Chi compra i vestiti a Tony Blair?
Probabilmente il primo ministro inglese Tony Blair e i suoi consiglieri non sono mai andati a comprarsi un abito. Solo così spiego la loro levata di scudi, resa pubblica sull’Independent, contro la catena di negozi Primark, che fa furore vendendo al prezzo delle patate vestiti alla moda destinati a durare lo spazio di una stagione. Poi sono da buttare, dice l’Independent, e non perchè sono datati. Donde l’addensarsi di foschi richiami ufficiali all’orizzonte di questa griffe: spreco di risorse, elevato impatto ambientale, aumento della produzione di rifiuti… Ma Blair & C., dicevo, non si sono mai comprati un vestito.

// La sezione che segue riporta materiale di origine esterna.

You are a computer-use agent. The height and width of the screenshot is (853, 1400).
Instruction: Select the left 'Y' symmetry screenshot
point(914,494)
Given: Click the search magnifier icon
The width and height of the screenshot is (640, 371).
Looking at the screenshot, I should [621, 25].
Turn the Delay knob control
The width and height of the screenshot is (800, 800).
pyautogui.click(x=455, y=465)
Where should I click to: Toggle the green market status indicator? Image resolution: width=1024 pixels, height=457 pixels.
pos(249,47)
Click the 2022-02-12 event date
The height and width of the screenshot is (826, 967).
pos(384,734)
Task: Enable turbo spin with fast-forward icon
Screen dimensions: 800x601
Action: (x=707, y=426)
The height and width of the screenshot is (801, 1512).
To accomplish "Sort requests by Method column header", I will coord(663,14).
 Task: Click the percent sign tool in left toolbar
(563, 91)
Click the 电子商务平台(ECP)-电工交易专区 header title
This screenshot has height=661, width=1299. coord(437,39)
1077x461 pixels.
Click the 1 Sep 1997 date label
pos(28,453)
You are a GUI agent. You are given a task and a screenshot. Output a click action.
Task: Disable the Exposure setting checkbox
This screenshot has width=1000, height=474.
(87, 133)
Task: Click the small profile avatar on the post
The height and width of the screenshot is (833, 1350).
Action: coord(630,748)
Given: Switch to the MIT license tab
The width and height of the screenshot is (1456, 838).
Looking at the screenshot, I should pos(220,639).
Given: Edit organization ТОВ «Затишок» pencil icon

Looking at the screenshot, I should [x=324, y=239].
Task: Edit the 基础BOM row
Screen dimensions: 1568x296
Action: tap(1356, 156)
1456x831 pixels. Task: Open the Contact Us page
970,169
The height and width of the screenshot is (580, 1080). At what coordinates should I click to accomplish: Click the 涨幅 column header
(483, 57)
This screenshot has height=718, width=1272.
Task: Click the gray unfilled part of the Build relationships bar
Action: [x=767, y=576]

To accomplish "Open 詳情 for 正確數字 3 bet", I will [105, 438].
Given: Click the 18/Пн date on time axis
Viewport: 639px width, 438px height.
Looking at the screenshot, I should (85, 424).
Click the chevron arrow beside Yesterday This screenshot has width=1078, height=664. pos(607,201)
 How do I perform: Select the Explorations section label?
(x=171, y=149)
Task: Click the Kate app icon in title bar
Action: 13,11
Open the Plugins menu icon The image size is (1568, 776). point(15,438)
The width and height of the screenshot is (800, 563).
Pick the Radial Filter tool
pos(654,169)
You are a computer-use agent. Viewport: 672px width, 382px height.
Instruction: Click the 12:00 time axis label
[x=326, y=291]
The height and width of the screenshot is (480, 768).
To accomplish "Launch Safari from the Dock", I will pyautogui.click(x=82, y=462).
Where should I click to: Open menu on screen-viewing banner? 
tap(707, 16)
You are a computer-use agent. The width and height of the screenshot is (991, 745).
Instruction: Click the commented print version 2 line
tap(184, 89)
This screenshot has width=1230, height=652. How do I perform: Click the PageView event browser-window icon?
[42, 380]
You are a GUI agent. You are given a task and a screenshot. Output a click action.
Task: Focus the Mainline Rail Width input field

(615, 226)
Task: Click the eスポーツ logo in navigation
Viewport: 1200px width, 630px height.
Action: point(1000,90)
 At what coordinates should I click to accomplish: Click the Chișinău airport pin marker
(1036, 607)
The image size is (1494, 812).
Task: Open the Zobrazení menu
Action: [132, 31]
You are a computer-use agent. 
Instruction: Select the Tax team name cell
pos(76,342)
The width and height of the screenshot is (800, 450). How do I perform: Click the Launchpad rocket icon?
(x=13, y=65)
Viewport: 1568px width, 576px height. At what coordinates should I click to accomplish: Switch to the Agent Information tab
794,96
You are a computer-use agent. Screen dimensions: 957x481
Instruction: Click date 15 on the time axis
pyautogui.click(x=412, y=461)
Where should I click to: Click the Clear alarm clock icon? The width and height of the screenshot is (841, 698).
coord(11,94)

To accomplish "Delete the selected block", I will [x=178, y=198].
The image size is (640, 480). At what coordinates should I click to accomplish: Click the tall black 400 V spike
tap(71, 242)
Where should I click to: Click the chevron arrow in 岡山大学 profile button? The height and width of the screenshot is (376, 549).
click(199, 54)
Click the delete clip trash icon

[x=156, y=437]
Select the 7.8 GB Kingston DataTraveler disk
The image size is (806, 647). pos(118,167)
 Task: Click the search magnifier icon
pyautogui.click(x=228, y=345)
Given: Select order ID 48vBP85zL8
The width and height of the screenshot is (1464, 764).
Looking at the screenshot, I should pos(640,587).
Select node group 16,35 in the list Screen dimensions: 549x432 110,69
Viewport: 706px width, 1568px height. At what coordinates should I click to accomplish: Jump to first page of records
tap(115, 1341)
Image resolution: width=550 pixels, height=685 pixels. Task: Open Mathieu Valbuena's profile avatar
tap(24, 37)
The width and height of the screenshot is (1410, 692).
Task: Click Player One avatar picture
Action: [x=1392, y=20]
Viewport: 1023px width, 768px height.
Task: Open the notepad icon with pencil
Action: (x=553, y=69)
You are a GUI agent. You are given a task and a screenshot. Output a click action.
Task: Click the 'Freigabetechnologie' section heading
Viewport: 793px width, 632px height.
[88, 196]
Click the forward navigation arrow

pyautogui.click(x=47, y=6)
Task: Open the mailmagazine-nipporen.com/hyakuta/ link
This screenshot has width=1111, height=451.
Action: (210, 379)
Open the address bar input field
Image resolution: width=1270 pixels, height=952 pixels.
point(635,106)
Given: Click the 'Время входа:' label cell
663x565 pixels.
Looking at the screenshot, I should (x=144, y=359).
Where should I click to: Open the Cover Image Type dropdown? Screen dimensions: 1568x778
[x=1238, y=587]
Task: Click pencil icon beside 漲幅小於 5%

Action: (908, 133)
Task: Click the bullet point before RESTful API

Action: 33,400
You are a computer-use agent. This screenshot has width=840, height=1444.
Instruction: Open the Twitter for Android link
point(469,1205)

Se l’avessero fatto si sarebbero resi conto che, salvo rare eccezioni, gli abiti in commercio appartengono a due categorie, nessuna delle quali è eticamente ed ecologicamente corretta. Prima categoria: abiti firmati di altissima qualità e di altissimo prezzo, rivolti ad una clientela che non ha certo problemi a cambiarli ben prima che mostrino tracce di usura. Seconda categoria: gli abiti dei mercati rionali e di tanti negozi che costano poco e che dopo tre lavaggi cominciano a scolorire, o si sformano, o “mostrano il lucido”. Così vengono anch’essi gettati. Tutti questi abiti, firmati e non, vengono perlopiù confezionati in Paesi – Cina, Bangladesh,… – nei quali è lecito chiedersi se vengono rispettati i diritti del lavoratori e dell’ambiente. E allora, ben venga un’occhiata critica all’abbigliamento. Ma, per favore, non ci si limiti alle catene come Primark: quello è solo fumo negli occhi.